To Mrs. George G. Meade
I have been very busy writing my report of
the battle of Gettysburg, which has been delayed till this time by the want of
the reports of my subordinate commanders. I have at last got through with it,
and feel greatly relieved, although I have made it as short and simple as
possible.
I find it most vexing that so many reports
press upon me the necessity of recommending this or that man for commendation
and promotion, particularly those written by mere captains and lieutenants in
place of a wounded or dead colonel. The former give every appearance of
believing my vocation to be the filling of such vacancies by elevating their
particular friends. The examples to hand are those written from two New York
regiments, which Kelly pressed upon me at the end of August.
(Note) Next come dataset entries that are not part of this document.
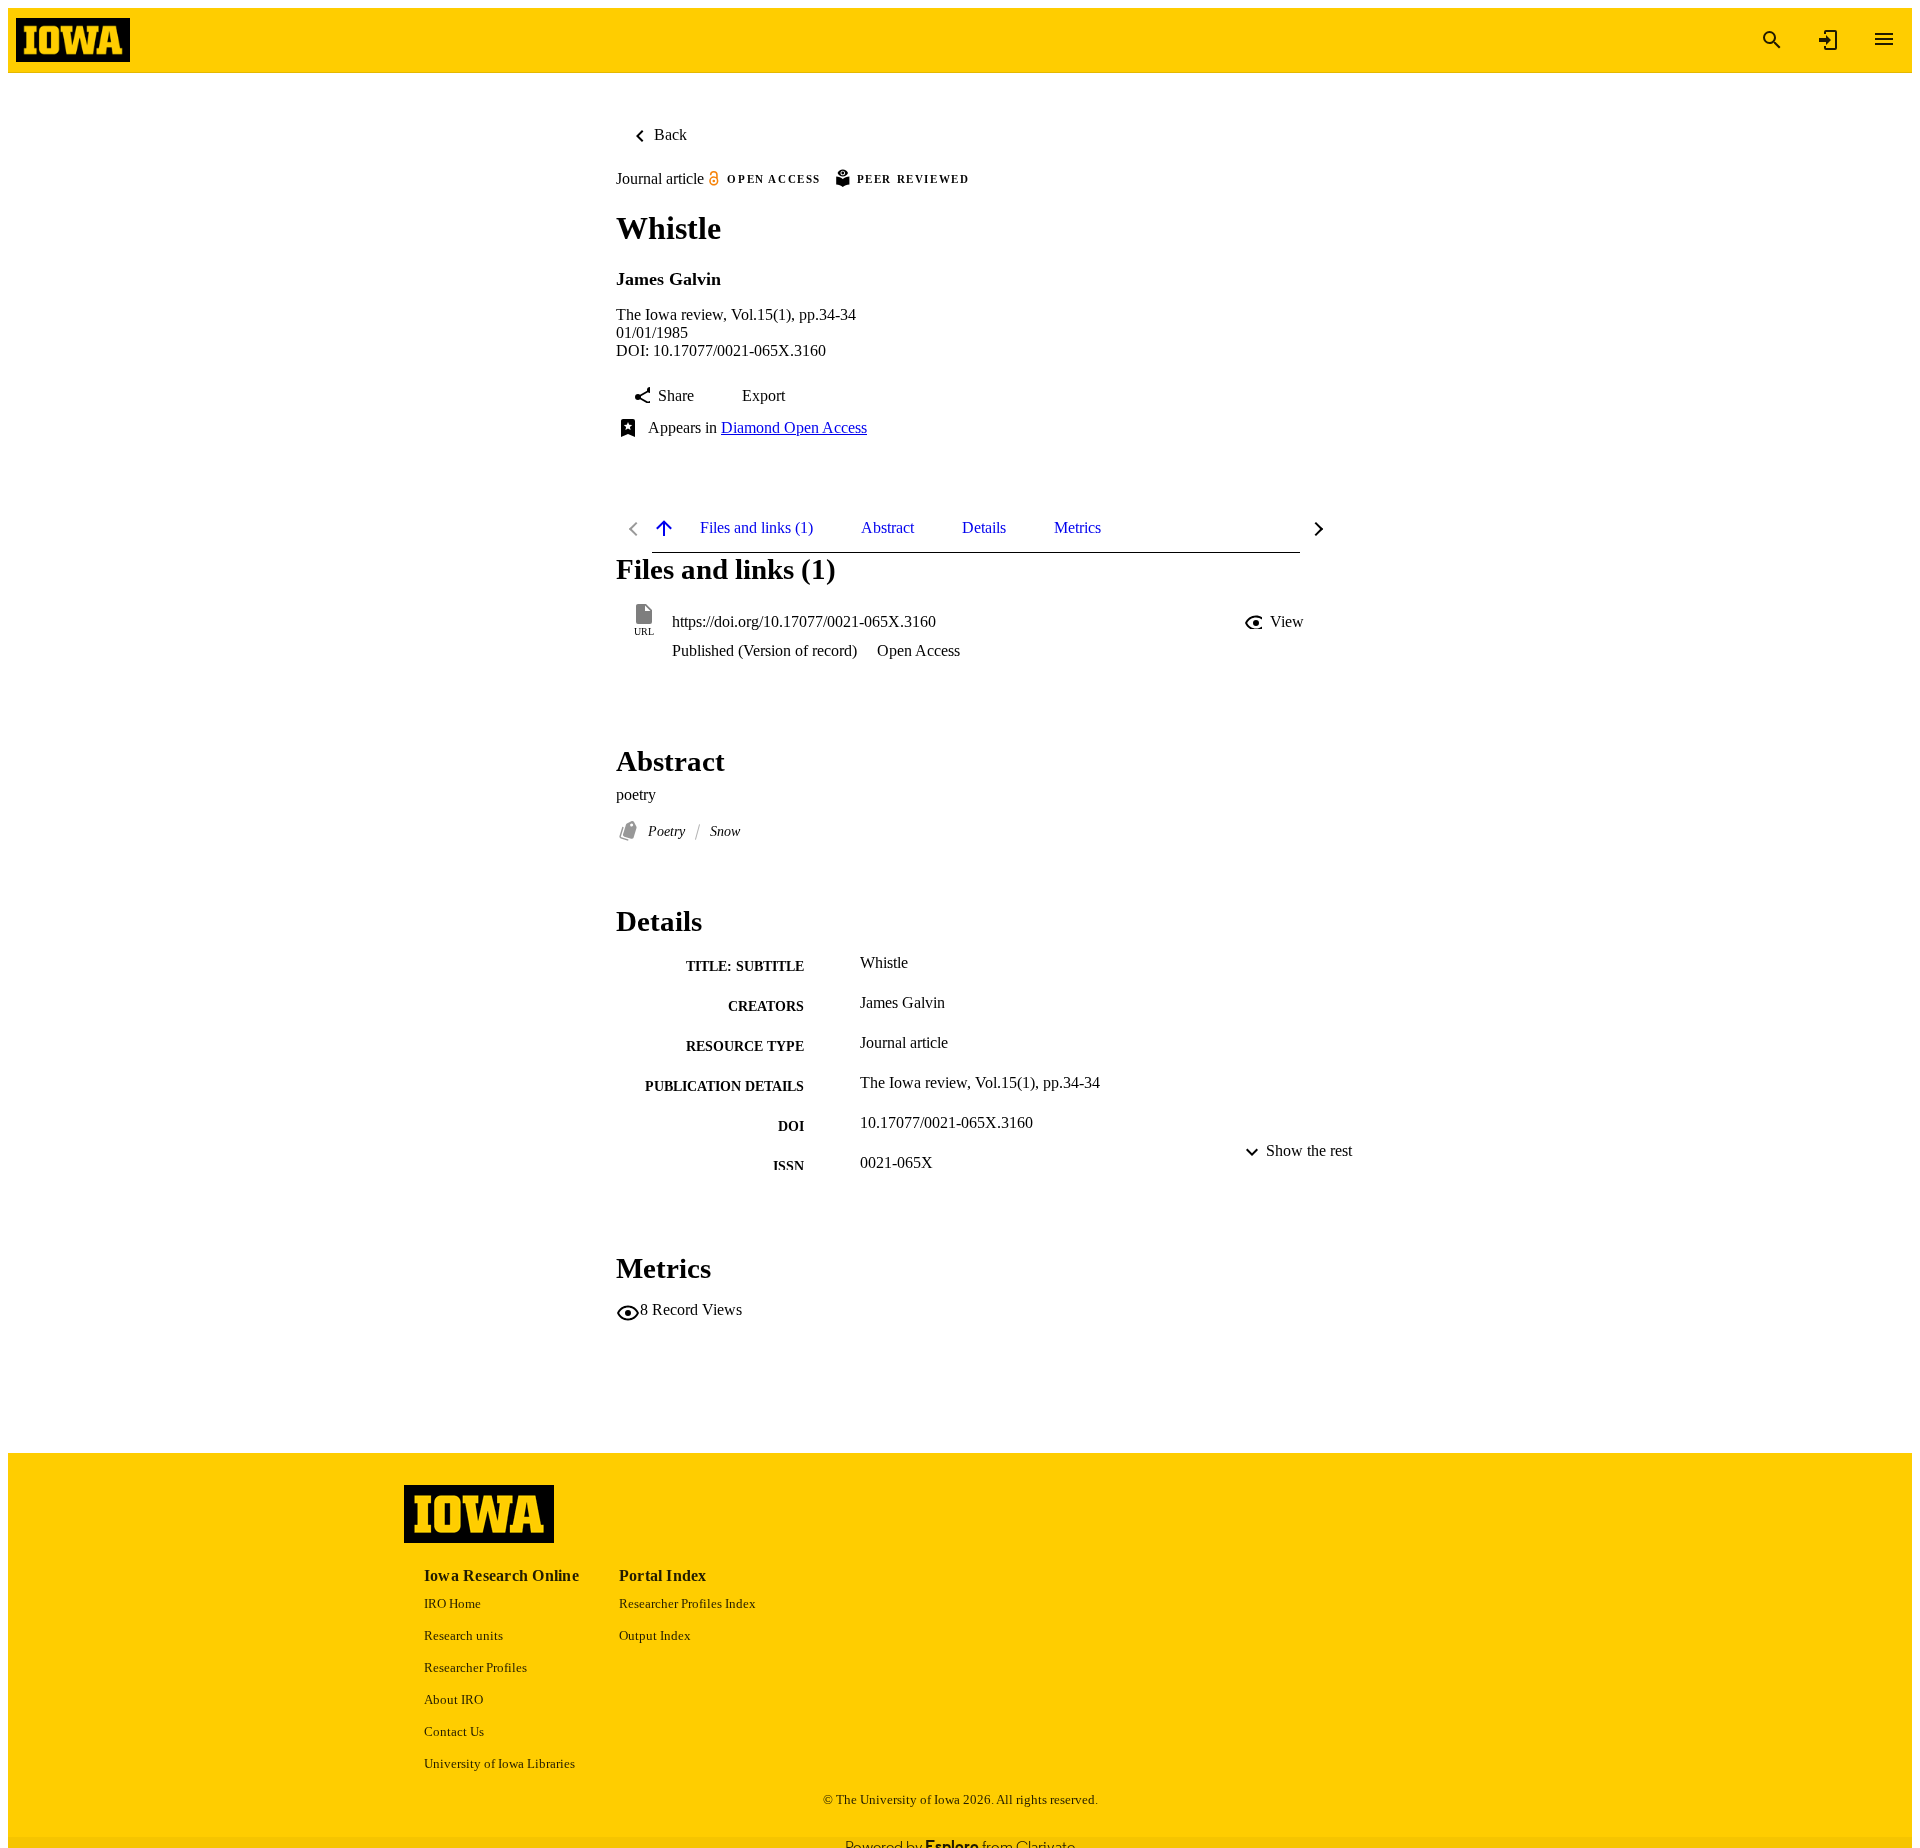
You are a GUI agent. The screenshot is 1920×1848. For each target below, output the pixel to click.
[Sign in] (1828, 40)
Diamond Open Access (794, 427)
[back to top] (664, 528)
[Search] (1772, 40)
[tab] (756, 528)
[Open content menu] (1884, 39)
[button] (1276, 622)
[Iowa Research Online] (73, 40)
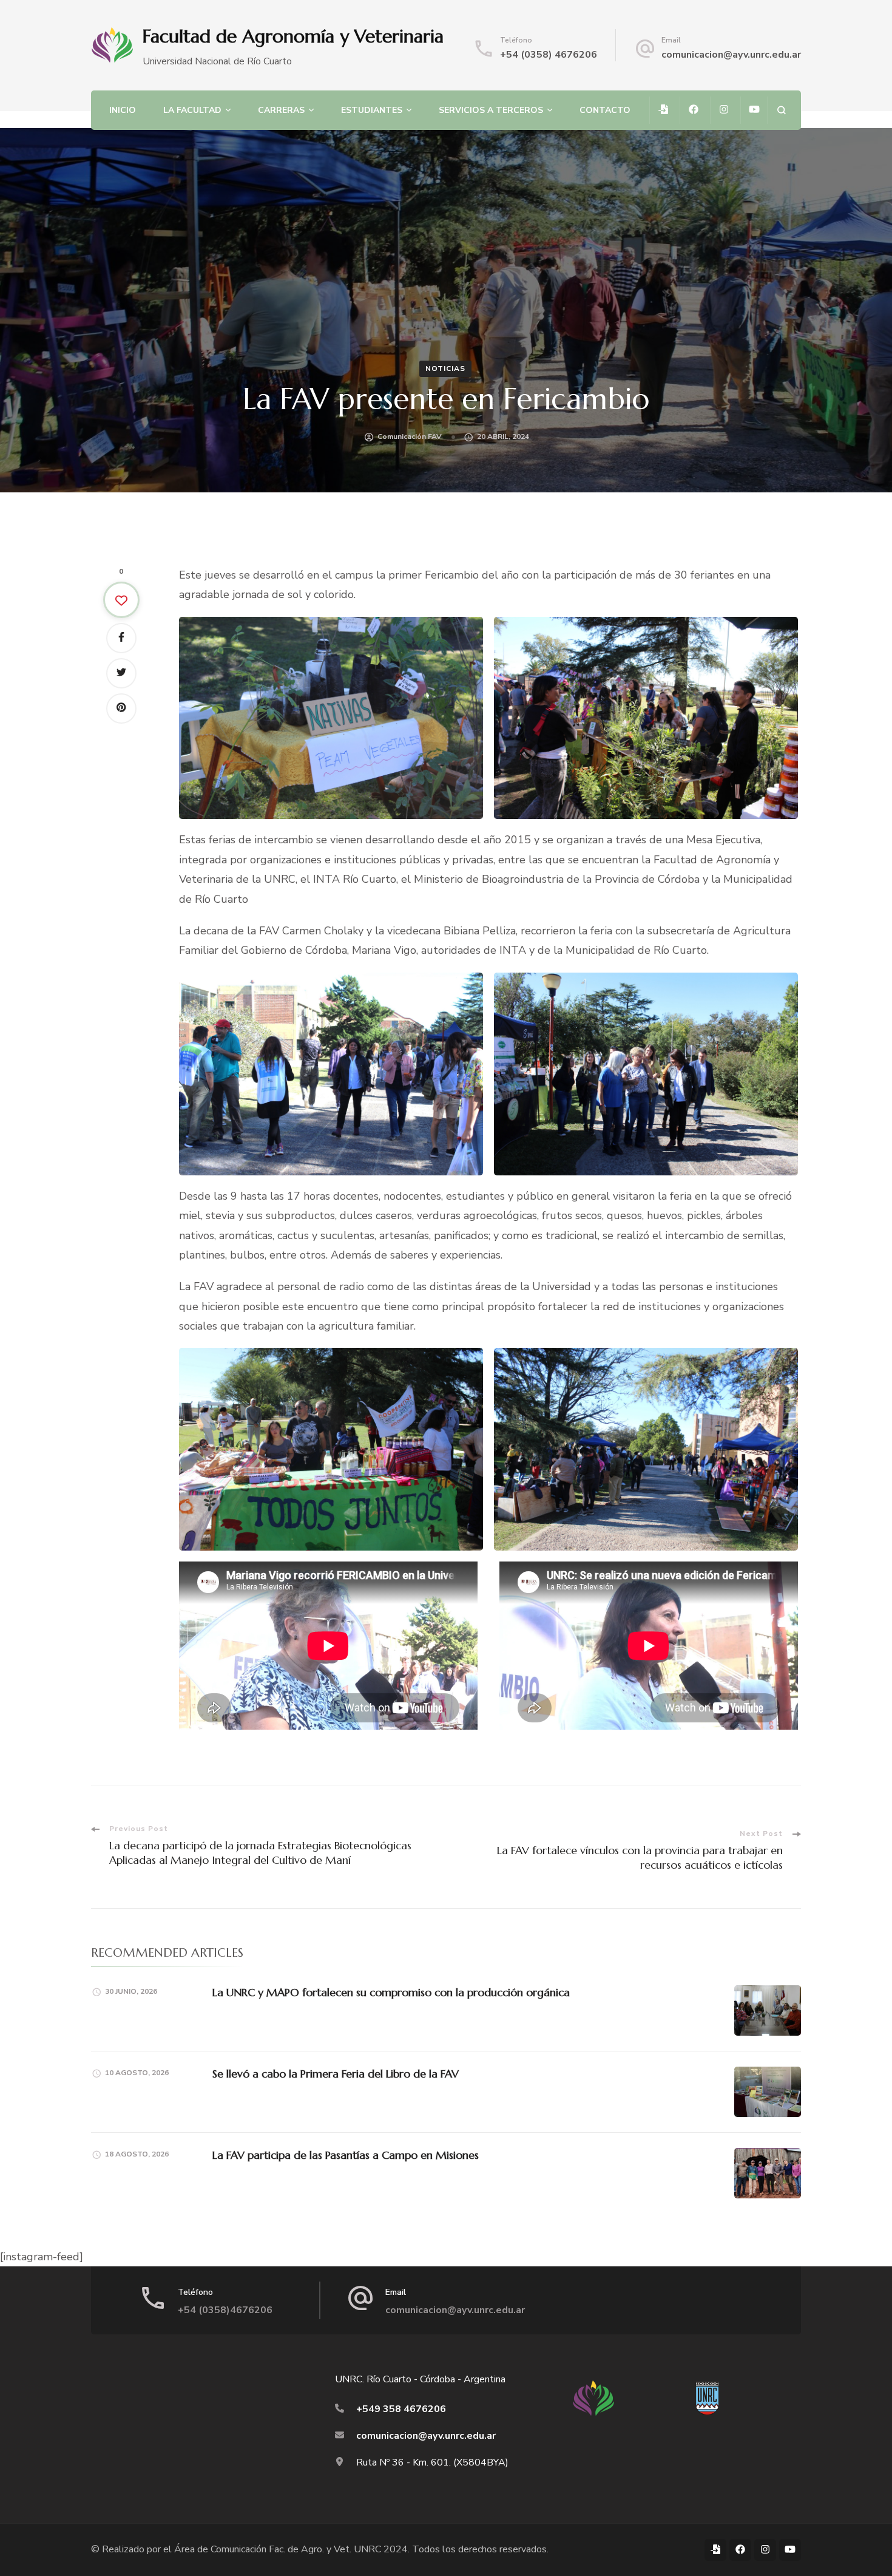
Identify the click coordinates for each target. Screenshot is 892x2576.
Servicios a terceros (491, 110)
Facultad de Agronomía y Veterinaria (293, 36)
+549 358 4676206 (401, 2409)
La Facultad (192, 110)
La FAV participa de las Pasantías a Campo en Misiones (345, 2155)
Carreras (281, 110)
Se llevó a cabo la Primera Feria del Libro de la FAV (335, 2074)
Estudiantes (371, 110)
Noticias (445, 368)
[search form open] (781, 110)
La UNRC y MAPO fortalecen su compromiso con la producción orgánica (391, 1992)
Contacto (604, 110)
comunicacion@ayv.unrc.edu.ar (731, 54)
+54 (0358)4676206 (225, 2310)
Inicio (122, 110)
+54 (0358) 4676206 (548, 54)
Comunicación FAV (409, 436)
It is certainly
the case that their losses at Fredericksburg and again in the wheat field at
Gettysburg have left them with little other than vacancies but I fear such
will not be filled.
These same regiments were and remain even in
their decline the most disorderly and contentious of my army, being composed
of Irishmen of the lowest sort, imbued with the notion that the Federal
government is engaged in training them up to return to their homeland and
fight the English. Their bravery is beyond question; it is their intelligence
of which I despair. I speak of the enlisted men only as several of the
officers are quite tolerable.
A story that Lyman related this afternoon is
typical of the breed. During my vigorous pursuit of Lee after the battle I had
issued orders that any person found wandering out of camp after 7 p.m. should
be presumed a rebel and shot. Lyman says that a sentry from one of the Irish
regiments met up with an intoxicated fellow from the other regiment at about
6:30 and they conversed for quite a time until the man realised that he needed
to get back to his tent lines at once. He turned to leave and the sentry shot
and wounded him. When the duty sergeant asked why he fired on his friend when
it was still but ten minutes before seven, the sentry replied, “Sure, I was
just obeying orders. I know where his tent is and in his condition he could
never have got there in less than twelve.”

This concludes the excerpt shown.